In the next section I’m going to take a much closer look at some of the machine’s most important features.
44oz Water Reservoir
What I really like about the water reservoir on the EC702 is its size and its location.
Many machines have a tank that’s situated to the rear of the machine. That’s nice for the look of the thing, but it can be very hard to remove them for refilling (or even to see how much water is left).
Here the tank is situated to the side of the brewing interface, which means it’s very easy to detach and top up. It also means the water level indicator is easy to read as well, so you get a really clear sense of how much is left.
As for the capacity, 44oz isn’t too bad at all. In fact, it’s one of the largest I know of on a machine at this level.
One of the most common problems you’ll encounter with entry-level machines is a reliance on a single heater.
I’m not a fan of that kind of set-up, as it means the milk gets steamed at the same temperature as the shot.
The EC702 has two thermostats though. That means the espresso is brewed at the correct temperature, while the milk enjoys its own optimal heat.
The end result is a much better drink overall. This is particularly important if you want to make drinks like lattes and cappuccinos, and not just espresso shots.
As an entry-level machine you wouldn’t expect the EC702 to have a huge collection of dials and brewing options. The core purpose of the machine is to provide beginners with amazing espresso, after all.
There are in fact just three settings for coffee brewing, steam and hot water.
I like having that last option though, as it’s always useful to be able to make a hot chocolate for the kids (and my wife’s more of a tea drinker anyway).
I do think it’s a bit of a shame that there’s no Auto On or Auto Off function on the EC702 though. Still, you get what you pay for with these things.
Design & Durability
The EC702 has a bright stainless steel finish on the front, so it definitely looks the part in the kitchen. Just be aware that some of the less prominent elements are made of plastic.

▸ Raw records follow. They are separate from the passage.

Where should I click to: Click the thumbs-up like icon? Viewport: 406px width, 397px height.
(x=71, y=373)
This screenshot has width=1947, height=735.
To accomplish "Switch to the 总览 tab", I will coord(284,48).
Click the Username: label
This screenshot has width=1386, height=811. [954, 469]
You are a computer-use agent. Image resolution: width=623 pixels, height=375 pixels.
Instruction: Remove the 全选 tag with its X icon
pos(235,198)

As for the dimensions, it’s not the smallest espresso machine in the world, yet it’s not the biggest either.
On the countertop it measures 11 x 9.1 x 11.6 inches and weighs just over 11.5lbs. Measure up first, and also make sure you’ve left enough space around the top and sides to clean up and get that water reservoir out.

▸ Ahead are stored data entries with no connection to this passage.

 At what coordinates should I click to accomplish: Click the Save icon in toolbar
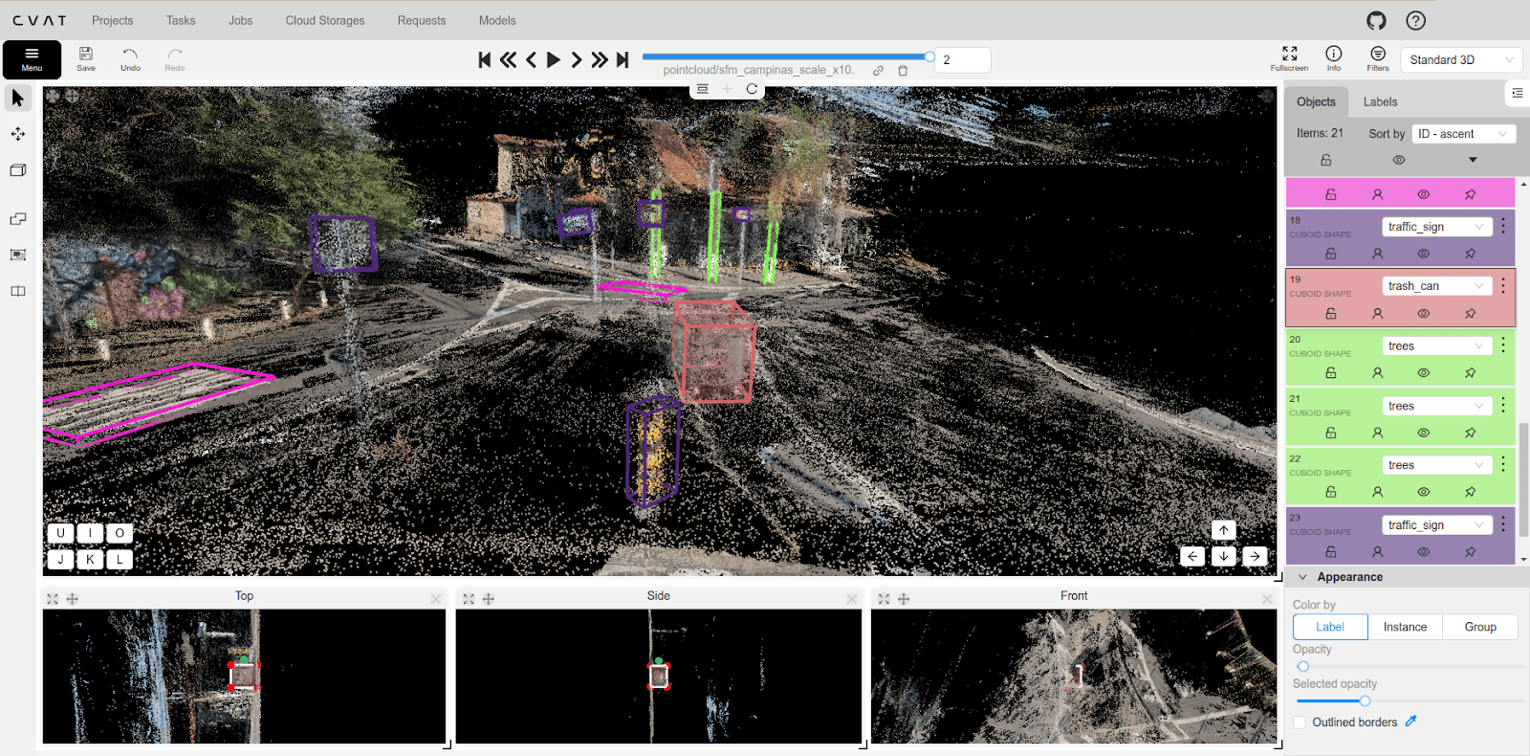pyautogui.click(x=86, y=58)
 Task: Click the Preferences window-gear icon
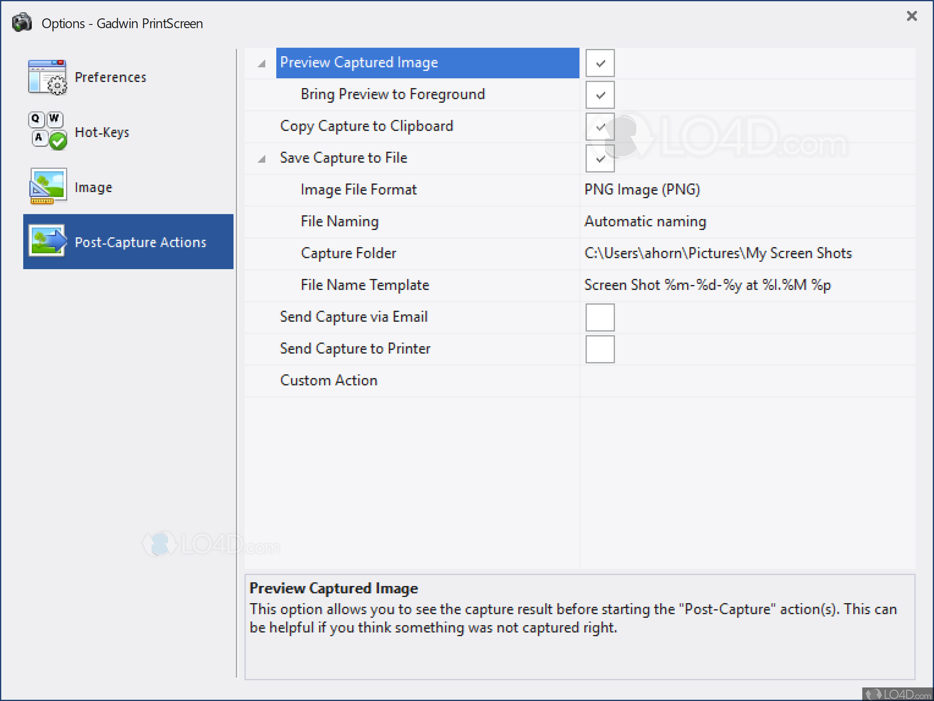[x=47, y=77]
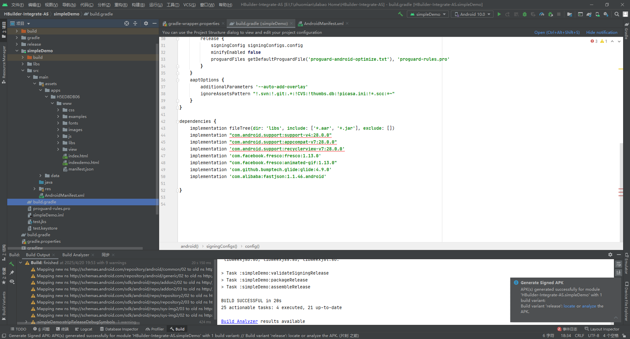Open the simpleDemo run configuration dropdown

(428, 14)
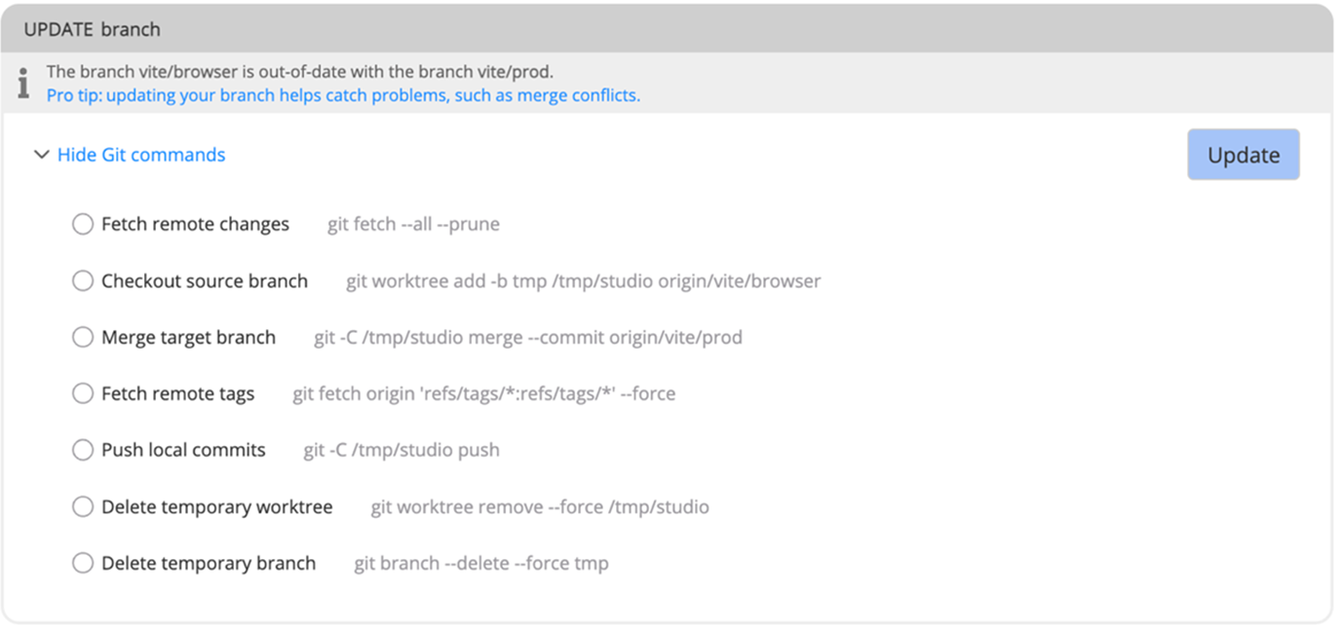Click the refs/tags fetch command text
The width and height of the screenshot is (1340, 631).
pos(484,393)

The stainless steel finish makes it very easy to clean, although make sure you descale at least once every three months (and sooner than that if you live in a hard water area). If you don’t take care of the machine, you will notice a reduction in the espresso quality over time.
You should also be sure to purge the steaming wand after each use, as those things can get gunky fast!
As a rule of thumb, the cheaper the machine is the more prone they are to breakdowns in the long run. In fairness to the EC702 though, I would say that compared to other machines within this range it’s one of the more reliable.
I reckon you’ll get at least a couple of years of service from it. Given the quality of the espresso it produces, I think it’s just as likely you’ll want to get a more hands-on machine by that point anyway.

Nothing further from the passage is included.